Tuesday, November 2, 2010

Trust and Lack of Trust

The other day, I wrote about infringing upon the free will of another person. I wrote about how we might think that we would never do such a thing, and yet, faced with a situation that requires the cooperation of others, that threatens our security and well-being, or so we think, we often do bend our will to their will. We try to make them do what we would like them to do for the betterment of our situation.

Thinking about this, and feeling my way into this, I realize that in every instance of it that I can imagine, there is a fear of some kind of lack in my life. One of the examples that I touched on the other day was wanting to be promoted to another person's position in the organization and wishing that the person would move on so that the promotion could go through. They might move on in a wonderful way, finding an even better position within the organization, or elsewhere, or winning the lottery and retiring from their working life with the organization. Or they might move on in a not-so-wonderful way, being caught with dirty hands where hands should not have been, or being forced to retire due to the poor health and dependency of a relative. Either way, our will for that person is not their will for themselves. And we dishonour them as sovereign beings when we indulge in such thoughts and feelings. Why do we do this? We think of ourselves as good people, filled with good intentions. We do it because we fear lack in our own lives. We do it because we do not trust that all is well in all of creation, that our needs will be met and our choices honoured.

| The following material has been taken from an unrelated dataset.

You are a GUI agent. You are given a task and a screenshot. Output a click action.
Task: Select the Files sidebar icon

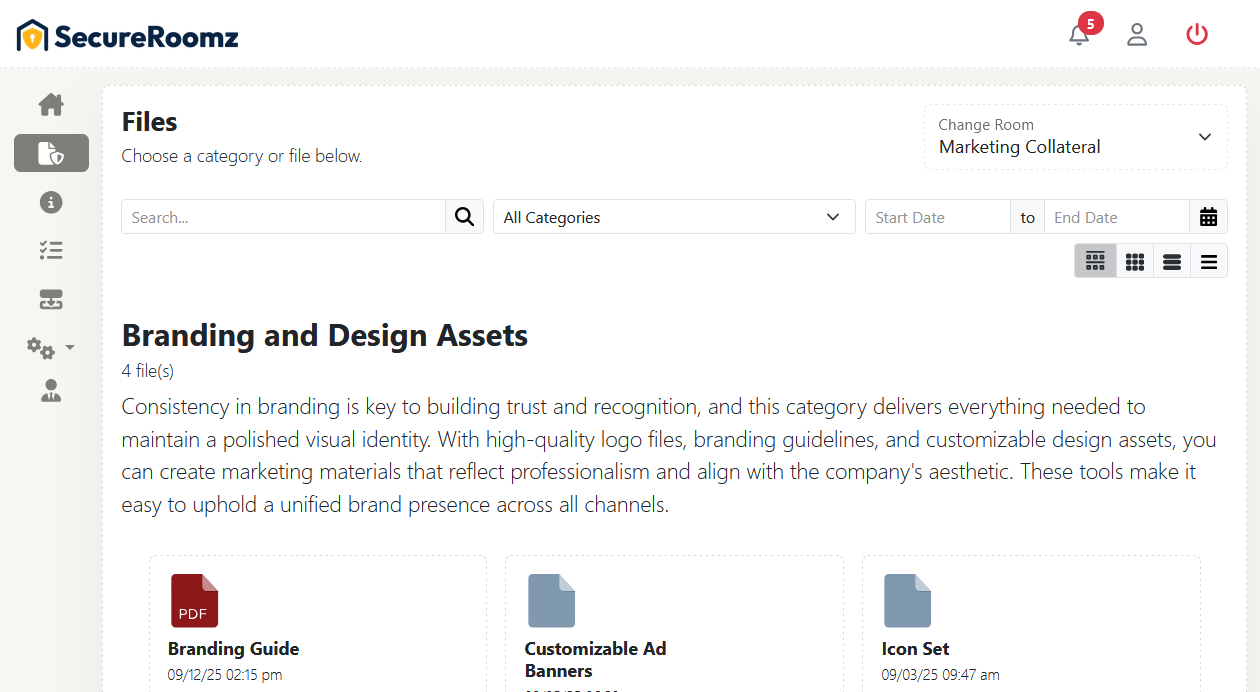point(51,153)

I touched on this issue of trust the other day as well, but I want to say more about it because it's huge. The question of whether or not we trust is absolutely key to all that we are and all that we do.

A word about words here. The word trust and the word faith are very close in meaning. I have trust in myself. I have faith in myself. However, the word faith has also come to hold a great deal of religiosity. We speak of a person's faith as being their belief in a certain set of teachings about God, the divine, and their relationship to that divinity, to God. So the word trust is preferable to me in this instance because when I speak of trusting, even of trusting God, I do not include any intermediary of religion, of teachings, or of a set of beliefs between me and that which I trust. Imagine removing anything that stands between yourself and that which you trust or would like to trust. It's difficult to do that when we use the word faith. So, trust is the key here. And when I contemplate it, I find that I need to take a deep breath.

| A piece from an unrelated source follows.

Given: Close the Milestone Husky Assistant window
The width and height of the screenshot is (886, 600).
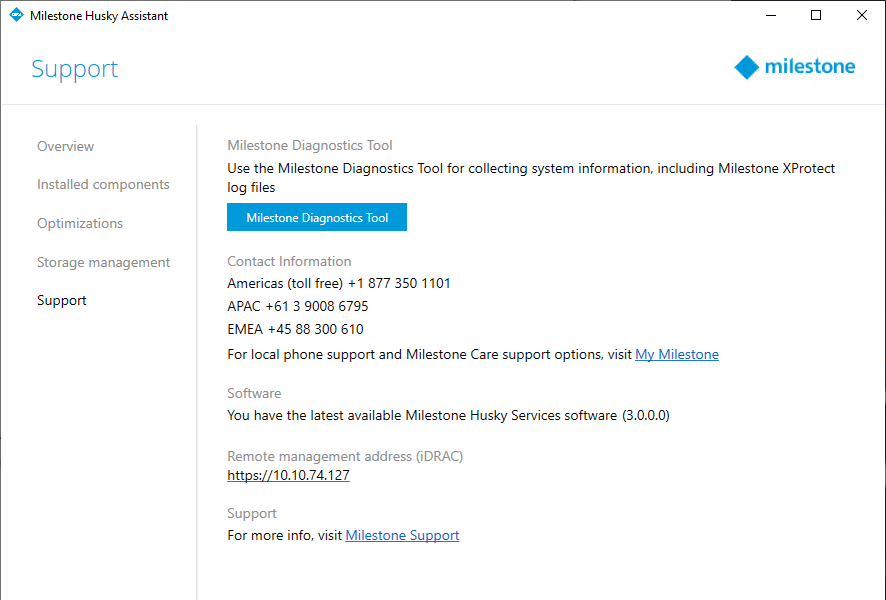Looking at the screenshot, I should point(862,15).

I've spent most of my life fearing one thing or another. And I think of myself as being quite brave. Not a fearful person. Not cringing. Not whining. Getting on with things. That's how I've always thought of myself. Making do. Yet, I have feared. I have feared unemployment most, I think. I have feared poverty - the sort of grinding, constant state of not having enough money to live well that deadens the spirit and steals away opportunities. I have feared humiliation, social embarassment. I have feared isolation and loneliness. Because I am so spiritually minded and open and imaginative, I have feared insanity. A sort of creeping up on the self of delusions and confusions until one is no longer able to cope - that kind of insanity. I have feared intimacy. Not with other women, but with men. I have feared illness and disability.

A life filled with fears. I could wish that it were not so. But I'm bound here and now to speak only truth to you. I've begun to spend time with my fears. I'm not afraid of them anymore. (Smile) Spending time with them lessens the sense in me that they could overwhelm me. When I spend time with a fear, not trying to make it go away, or make sense of it, or change it or 'heal' it - just spending time with it - to feel it, I come to know that it is one choice available to me as a response to the moment. It is one choice among others. I come to know its contours, the shape and size of it. I know then where it ends, and something else begins.

That something else is trust. 

And I'm brought to an understanding that just as fear is a choice among others, so is trust. It is a choice. That choice is always available to us. It is, for me, a turning to. From a moment where I lack trust, where trust is not present, I turn to trust. I feel it within me where it wasn't before.

And it isn't necessarily trust in ..... some specific thing or person. It is beyond words, beyond the mind's reasons and counter arguments. It is as vast and indefinable as God is.

I could say, "I trust myself," as easily as I could say, "I trust God." I could say, "I trust in the process through which I am proceeding." None of this is the whole truth of it, the entirety of it, at least not for me.

I trust. That is all. Anything else, any attempt to define it as trust in..... or trust of....   limits it. Breathing deeply, as usual, helps me to feel it. And we can invoke trust in ourselves by naming it, literally saying the word, choosing it and breathing it in. (More on conscious invocation in a later post.)

I trust that this posting finds you exactly where you have chosen to be in your deepest and largest and highest being. I trust that each moment is ALL that it can be for me, for you, for everyone. I trust that we are able, today, tomorrow and in all the days to come, to meet the huge, wheeling, towerful cascade of cloudly miraculous becoming that is our process through these unprecedented times.

Within our always choosing in the moment, I choose trust.